= Eligio Lofranco =

Filipino lawyer (born 1943)

Eligio B. Lofranco, known as Dong/Lieux, (born December 1, 1943, in Loon, Bohol) was a Filipino polymath, a public prosecutor in Quezon City, and later a Division Chief. Born as the 3rd of the 13 children in Loon, Bohol to a wealthy family, he was a poet, writer, labor leader, bowler, painter, and fisherman.

==Biography==
===Early life and education===
Lieux was born on December 1, 1943, in Loon, Bohol to Sergio Lofranco, a local guerrilla dentist, and Susana Bananola, a former public servant. He completed his primary education at Calape Elementary School and secondary education at Bohol Provincial Institute, where he became a salutatorian.

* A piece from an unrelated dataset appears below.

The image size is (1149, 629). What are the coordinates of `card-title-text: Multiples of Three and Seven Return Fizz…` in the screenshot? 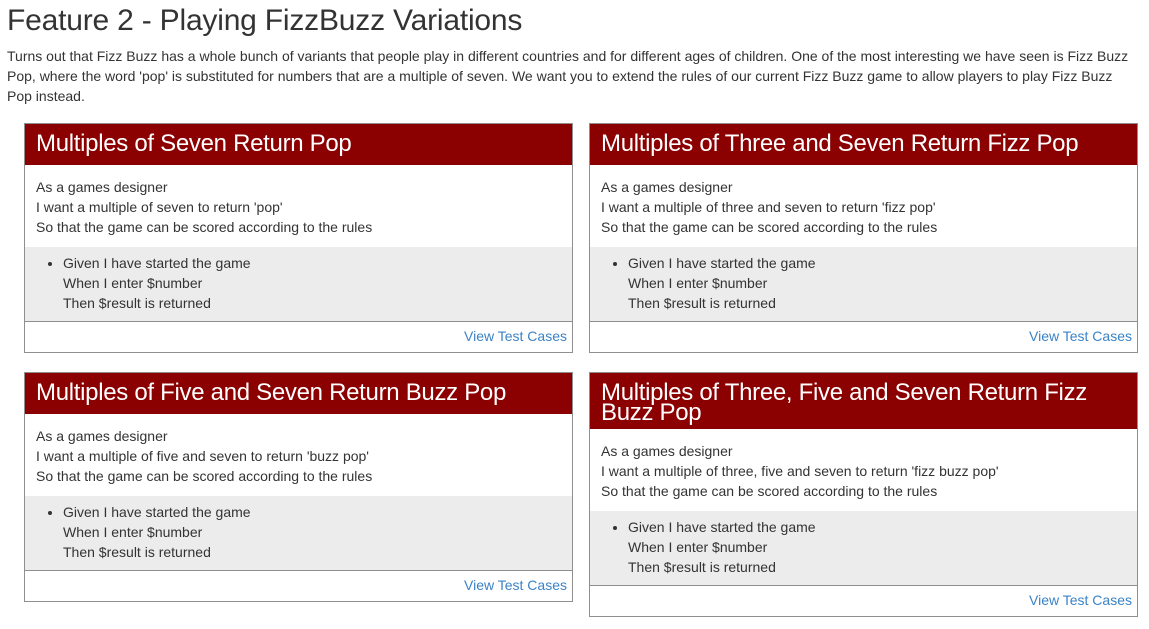 It's located at (840, 144).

He attended the University of the Bohol in Tagbilaran, Bohol where he took 18 Units for his MBA and earned his Associate in Arts in 1965 (Cum Laude) major in English, a Bachelor of Science in Education major in History in 1967, and a Bachelor of Laws degree in 1972.

===Career===
From 1965 to 1975, Lieux worked as a high school teacher and secretary of Bohol Chamber of Commerce at the same university. He then became a Right Of Way agent in 1976 for National Power Corporation. From 1980 to 1991, he became a Supervising Row Agent, a Row Assistant B, a Senior Corporate and Trial Attorney, and a Senior Employee Relations Specialist. From 1985 to 1990, he was a Special Attorney to the Office of The Solicitor General. In 1992 he became a public prosecutor and was recognized for his good service and citizenship for 3 decades. He was also a professor at FEU-FERN and taught Legal and Judicial Ethics, Criminal Law and Civil & Criminal Procedure. He retired from service in 2008 and now works as a private practitioner in his Law Office (Lofranco Law Office). In April 2010, he came back to serve the government as a Chief of Staff of a Commissioner in NAPOLCOM.